From The Ecologist:
A new book by WWF ‘Meeting Environmental Challenges: The Role of Human Identity’ makes the case for a new kind of campaigning that sees the person behind the behaviour. Pat Thomas is impressed
In the last few years the Ecologist has published many articles that sought to shed light on the psychological aspects of environmentalism. We’ve looked at climate change denial as a kind of addiction. We’ve looked at decoupling our identity from what we own and what we can buy, encouraging the notion that we are citizens rather than consumers.
For those of us who have been seeking to make sense of the human response to the environmental challenges we face and how it can either help to engage individuals in change, or push them further into inactivity and denial, this new book by WWF, Meeting Environmental Challenges is most welcome.
Written by Dr Tom Crompton, a specialist in evolutionary biology and change strategist at WWF and Tim Kasser Professor of Psychology, Knox College, Galesburg, Illinois USA, this work, provides a solid foundation for understanding on what motivates behaviour change and what the social context of change might look like.
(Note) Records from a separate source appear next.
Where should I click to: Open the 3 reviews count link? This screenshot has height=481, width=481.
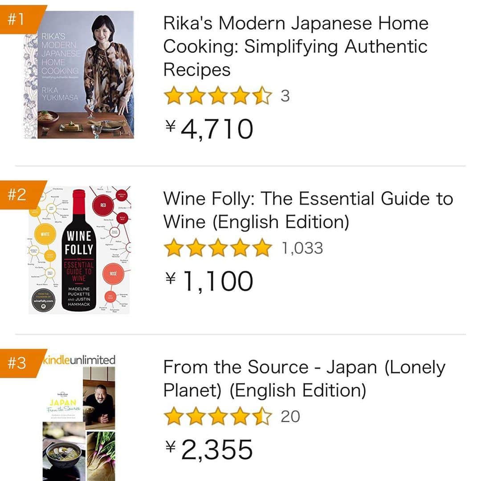coord(285,96)
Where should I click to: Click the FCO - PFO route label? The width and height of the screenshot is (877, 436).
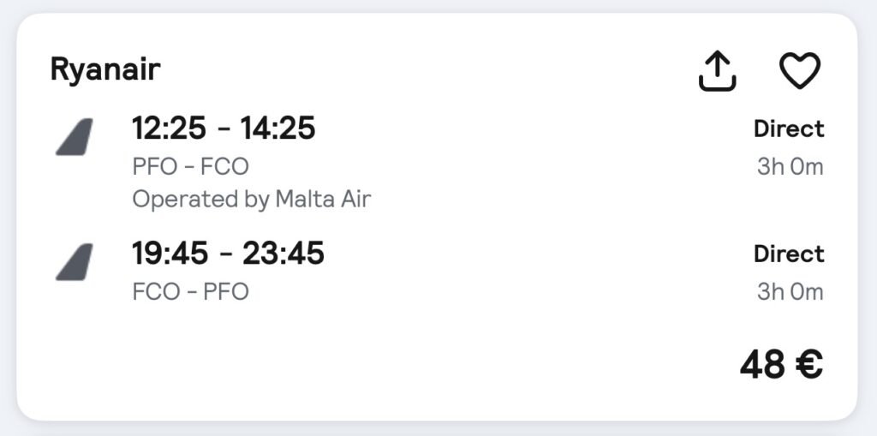click(190, 291)
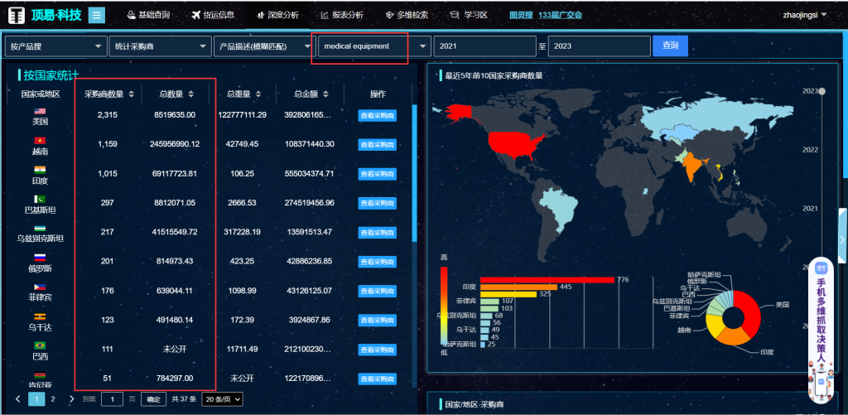Go to next page arrow in pagination
The width and height of the screenshot is (848, 415).
[68, 399]
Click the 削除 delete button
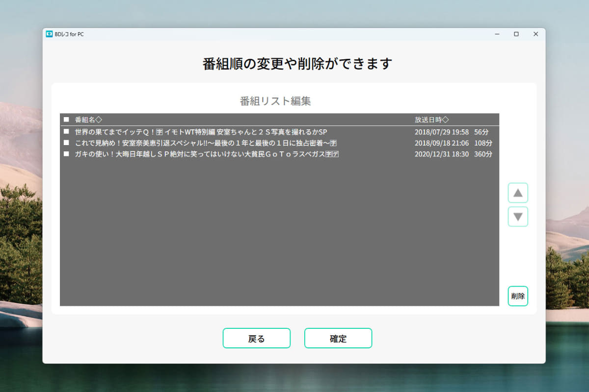Screen dimensions: 589x392 (518, 296)
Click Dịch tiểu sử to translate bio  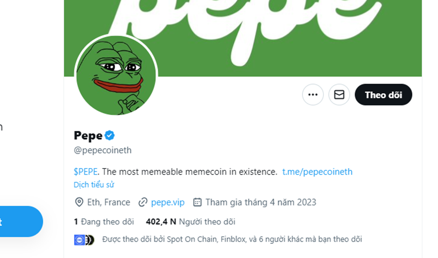click(94, 185)
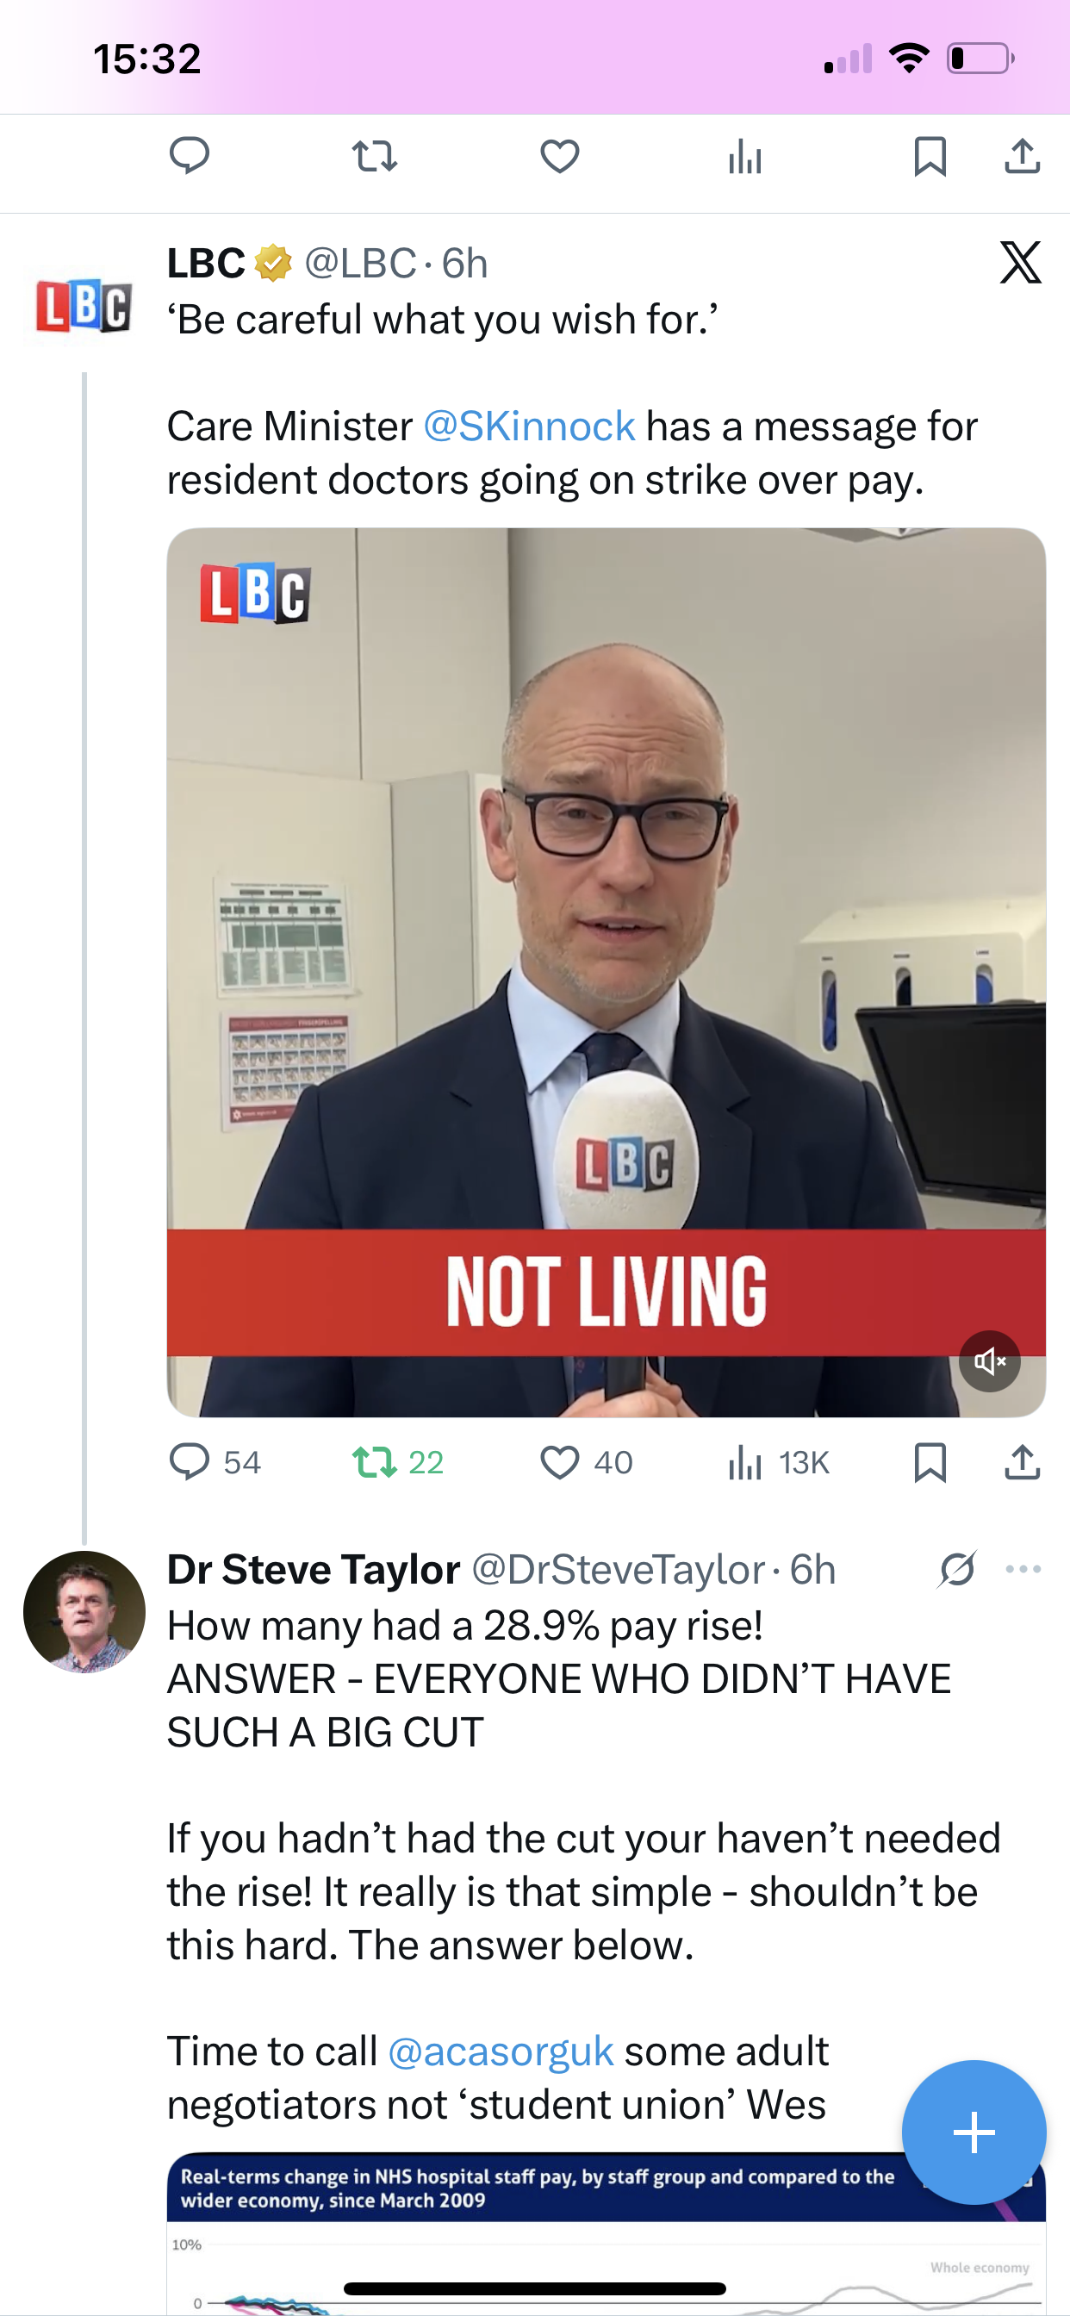
Task: Open the @SKinnock mention link
Action: [x=530, y=426]
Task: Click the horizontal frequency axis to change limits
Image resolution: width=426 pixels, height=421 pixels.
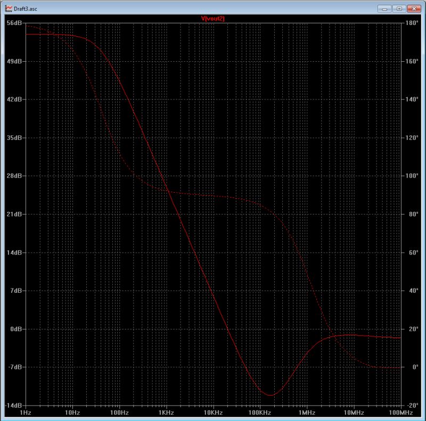Action: [x=213, y=411]
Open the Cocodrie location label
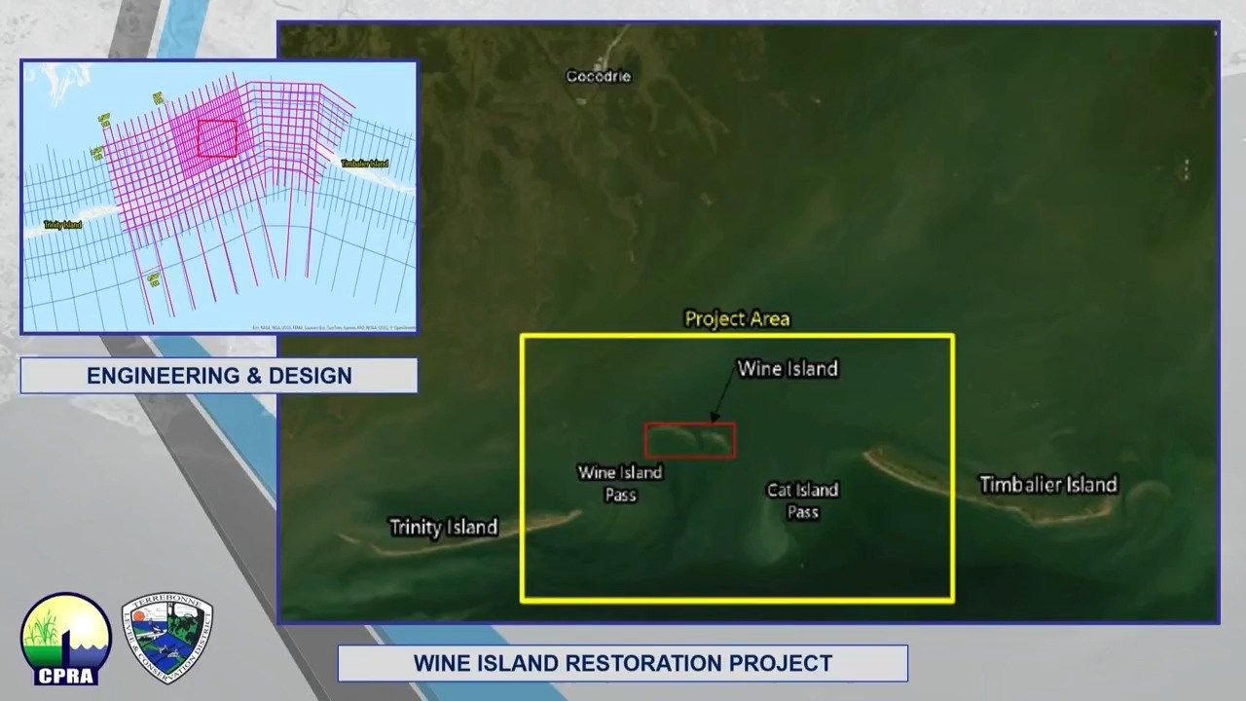 (597, 75)
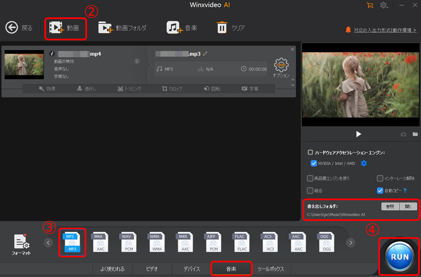The height and width of the screenshot is (277, 421).
Task: Click the 参照 browse button
Action: (x=388, y=206)
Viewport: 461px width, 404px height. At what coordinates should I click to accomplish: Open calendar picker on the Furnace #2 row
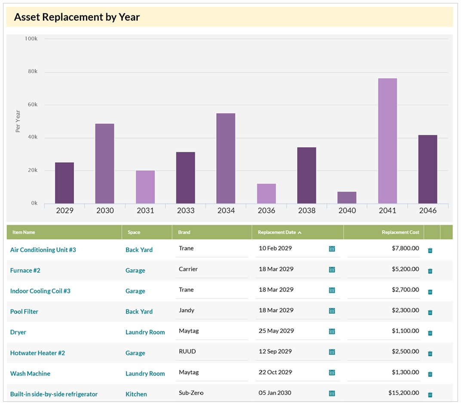[332, 269]
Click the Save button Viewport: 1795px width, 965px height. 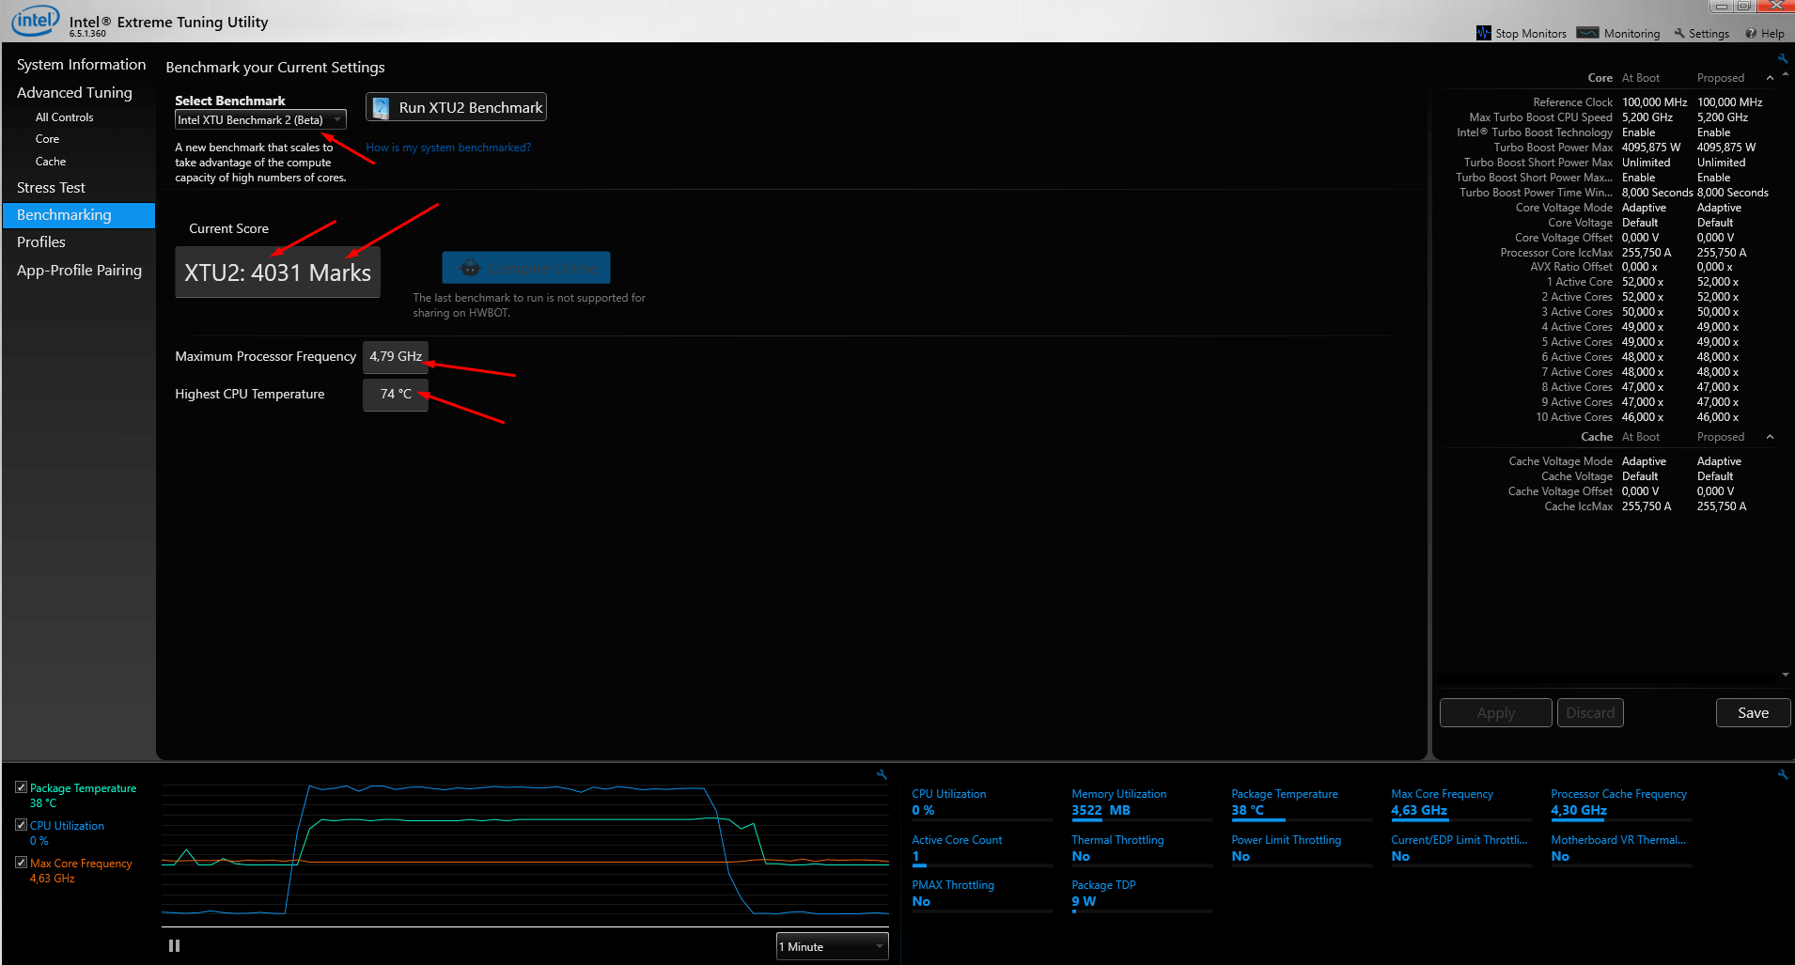(x=1753, y=713)
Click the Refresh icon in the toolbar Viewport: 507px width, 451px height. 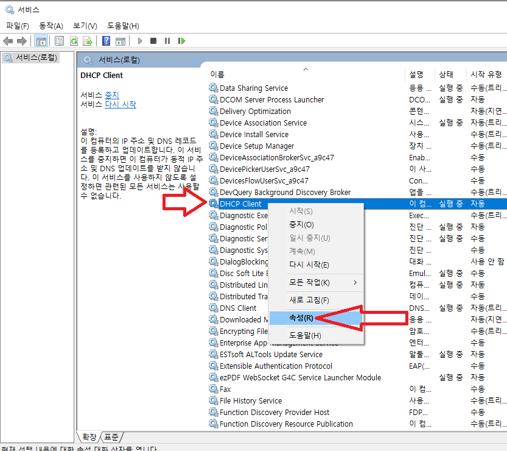(x=74, y=41)
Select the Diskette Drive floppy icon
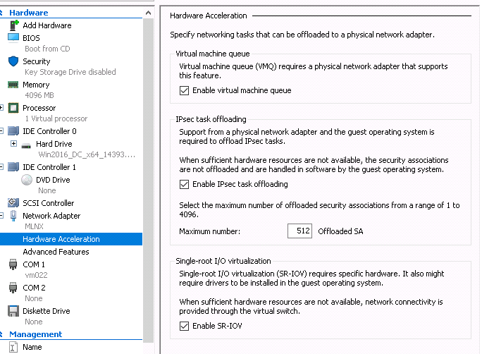The image size is (482, 354). [13, 311]
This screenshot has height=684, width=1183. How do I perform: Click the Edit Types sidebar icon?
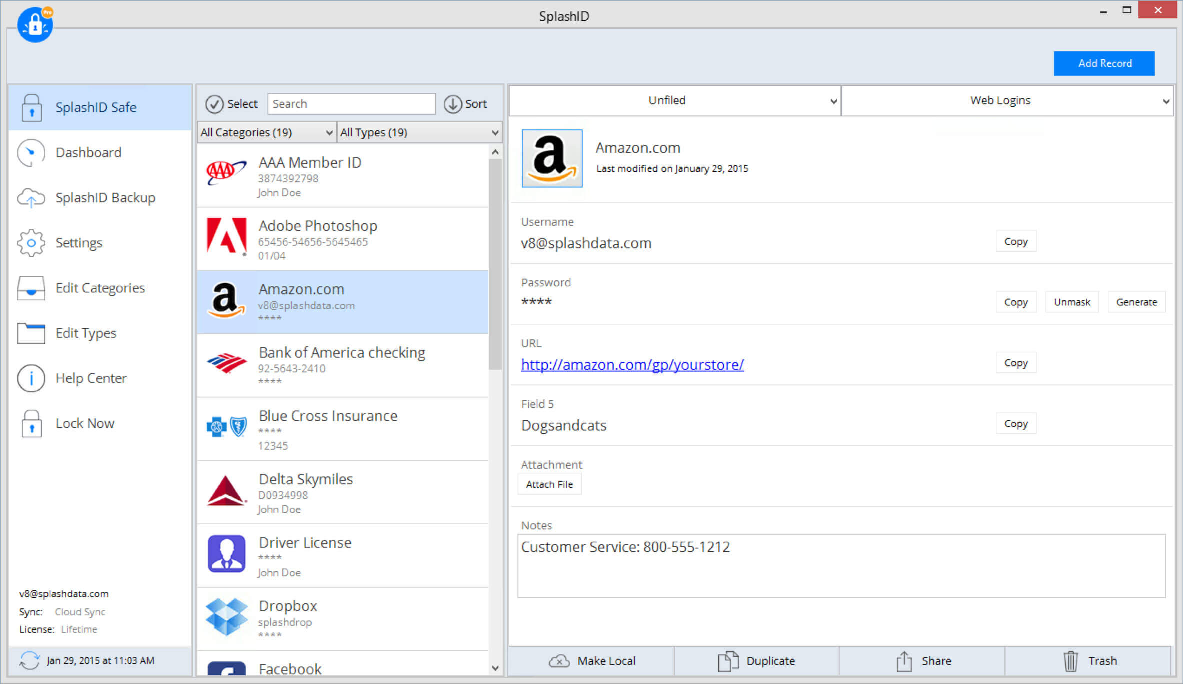point(31,332)
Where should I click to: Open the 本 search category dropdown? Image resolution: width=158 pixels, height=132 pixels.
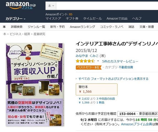(51, 6)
It provides compelling arguments that we must see the person behind the behaviour and strive to understand the values, the fears and the need for belonging that provide the framework for how each of us responds to environmental challenges.
The authors highlight the inadequacies of current methods. Engaging organisations and making a ‘business case for sustainability’, they argue, can produce some changes such as the development of new efficiency standards, but overall the change produced is small and slow because of the insistence that it must be compatible with economic growth, maintaining profits and protecting the sacred cow of ‘consumer choice’.